[lxc-devel] versioning the container monitor api

Tue Aug 27 20:04:18 UTC 2013

Hi Serge,

> 	I start a container running a crucial mail server.  I upgrade
> 	lxc.  The new lxc has changed the format of messages for the
> 	commands api.  Now I do 'lxc-list', which queries the running
> 	monitor to check its init pid with LXC_CMD_GET_INIT_PID.  The
> 	container monitor crashes on bad input.

Yes, that's a problem I frequently also had.

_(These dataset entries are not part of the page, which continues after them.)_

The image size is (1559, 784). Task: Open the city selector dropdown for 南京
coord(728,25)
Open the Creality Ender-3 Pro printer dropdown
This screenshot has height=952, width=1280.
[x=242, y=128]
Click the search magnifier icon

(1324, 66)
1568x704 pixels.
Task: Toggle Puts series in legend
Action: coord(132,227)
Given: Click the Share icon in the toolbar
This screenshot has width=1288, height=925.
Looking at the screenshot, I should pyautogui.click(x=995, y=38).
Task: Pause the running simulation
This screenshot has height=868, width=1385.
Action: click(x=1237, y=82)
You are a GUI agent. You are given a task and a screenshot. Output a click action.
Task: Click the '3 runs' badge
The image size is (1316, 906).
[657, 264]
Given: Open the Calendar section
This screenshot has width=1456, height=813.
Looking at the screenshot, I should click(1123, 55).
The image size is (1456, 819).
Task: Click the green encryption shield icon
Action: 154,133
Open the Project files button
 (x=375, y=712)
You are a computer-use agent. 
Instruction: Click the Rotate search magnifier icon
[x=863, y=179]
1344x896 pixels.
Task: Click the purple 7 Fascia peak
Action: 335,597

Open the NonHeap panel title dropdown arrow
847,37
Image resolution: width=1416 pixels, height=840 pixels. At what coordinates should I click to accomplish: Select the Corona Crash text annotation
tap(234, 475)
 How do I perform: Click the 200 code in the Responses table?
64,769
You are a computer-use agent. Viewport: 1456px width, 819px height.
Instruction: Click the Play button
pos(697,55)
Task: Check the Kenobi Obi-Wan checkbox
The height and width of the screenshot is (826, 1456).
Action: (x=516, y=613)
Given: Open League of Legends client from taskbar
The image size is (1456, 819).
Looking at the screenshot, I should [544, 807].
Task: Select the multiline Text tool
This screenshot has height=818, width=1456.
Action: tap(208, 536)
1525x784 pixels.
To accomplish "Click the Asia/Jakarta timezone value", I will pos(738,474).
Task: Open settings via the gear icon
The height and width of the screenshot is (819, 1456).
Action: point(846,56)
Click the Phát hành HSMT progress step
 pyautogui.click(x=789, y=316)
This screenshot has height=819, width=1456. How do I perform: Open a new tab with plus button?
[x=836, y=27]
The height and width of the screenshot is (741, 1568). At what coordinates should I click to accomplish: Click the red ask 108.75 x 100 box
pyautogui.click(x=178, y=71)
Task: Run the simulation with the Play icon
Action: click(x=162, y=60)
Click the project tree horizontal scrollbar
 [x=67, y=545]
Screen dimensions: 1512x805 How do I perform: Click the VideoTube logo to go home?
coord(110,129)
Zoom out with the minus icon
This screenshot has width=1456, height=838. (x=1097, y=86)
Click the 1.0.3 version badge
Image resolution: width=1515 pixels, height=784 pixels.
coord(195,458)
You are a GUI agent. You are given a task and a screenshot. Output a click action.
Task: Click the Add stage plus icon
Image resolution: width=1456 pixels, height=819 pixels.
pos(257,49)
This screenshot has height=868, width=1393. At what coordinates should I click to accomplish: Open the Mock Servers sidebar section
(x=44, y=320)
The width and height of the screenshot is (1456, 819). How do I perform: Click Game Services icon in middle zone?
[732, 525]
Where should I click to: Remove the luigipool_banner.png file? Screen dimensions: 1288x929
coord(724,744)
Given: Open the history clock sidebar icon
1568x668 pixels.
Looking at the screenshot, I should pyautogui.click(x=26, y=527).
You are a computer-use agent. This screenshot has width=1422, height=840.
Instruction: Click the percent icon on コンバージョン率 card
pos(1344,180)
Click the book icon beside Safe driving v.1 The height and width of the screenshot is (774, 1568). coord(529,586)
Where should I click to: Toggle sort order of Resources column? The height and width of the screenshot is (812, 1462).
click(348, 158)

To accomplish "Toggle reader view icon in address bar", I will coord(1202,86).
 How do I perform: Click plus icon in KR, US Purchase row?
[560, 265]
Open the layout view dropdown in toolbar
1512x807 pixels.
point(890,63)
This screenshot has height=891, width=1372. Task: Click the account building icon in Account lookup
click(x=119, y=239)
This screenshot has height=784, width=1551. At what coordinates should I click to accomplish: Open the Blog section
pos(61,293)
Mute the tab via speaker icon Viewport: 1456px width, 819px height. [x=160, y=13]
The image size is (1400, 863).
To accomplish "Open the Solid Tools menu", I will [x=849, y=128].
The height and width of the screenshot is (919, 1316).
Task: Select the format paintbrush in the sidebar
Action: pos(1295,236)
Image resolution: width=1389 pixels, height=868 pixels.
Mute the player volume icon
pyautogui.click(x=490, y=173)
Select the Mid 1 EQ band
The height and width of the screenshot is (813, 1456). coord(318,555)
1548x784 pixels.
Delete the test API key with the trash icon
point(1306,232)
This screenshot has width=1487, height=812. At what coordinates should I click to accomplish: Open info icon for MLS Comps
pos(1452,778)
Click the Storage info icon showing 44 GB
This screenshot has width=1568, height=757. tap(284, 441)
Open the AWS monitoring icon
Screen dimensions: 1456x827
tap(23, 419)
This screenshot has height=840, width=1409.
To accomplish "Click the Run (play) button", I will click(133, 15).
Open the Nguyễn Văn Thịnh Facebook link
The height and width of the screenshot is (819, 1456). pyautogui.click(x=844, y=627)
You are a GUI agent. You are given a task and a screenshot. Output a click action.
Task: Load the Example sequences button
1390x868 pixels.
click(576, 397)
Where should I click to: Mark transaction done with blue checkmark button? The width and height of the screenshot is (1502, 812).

> The lxc_af_unix_connect function could start with a handshake with a
> version number, or we could tack a version # onto the lxc_cmd_req
> struct.  Best would be if we agreed the client always sends its version
> to the monitor, then vice versa, and then both sides decide whether
> they can proceed (so both sides can log error).  We could just use
> a monotonically increasing int, hand-inserted.  However that's subject
> to error - if we make a change without remembering to update the version
> number, then we could still get a crash.  We could automate this perhaps
> by having a Makefile do some sort of check, i.e. hashing all the structs
> which may be communicated over the socket.

I think the real solution is far easier: previously, the command
interface changed quite a bit because it was quite a bit more limited
than it is now. But now the basic structure of the current command
interface seems to be rather complete. Each request is just a tuple
(cmd, datalen, data_ptr (mostly ignored)) + possibly additional data of
length datalen on the line afterwards. Each response is (ret, datalen,
data_ptr (mostly ignored)) + possibly data of length datalen on the line
afterwards. I don't see how even quite complicated stuff couldn't in
principle fit in there. The only question is what the semantics of
cmd/ret, datalen, data_ptr and the data itself are.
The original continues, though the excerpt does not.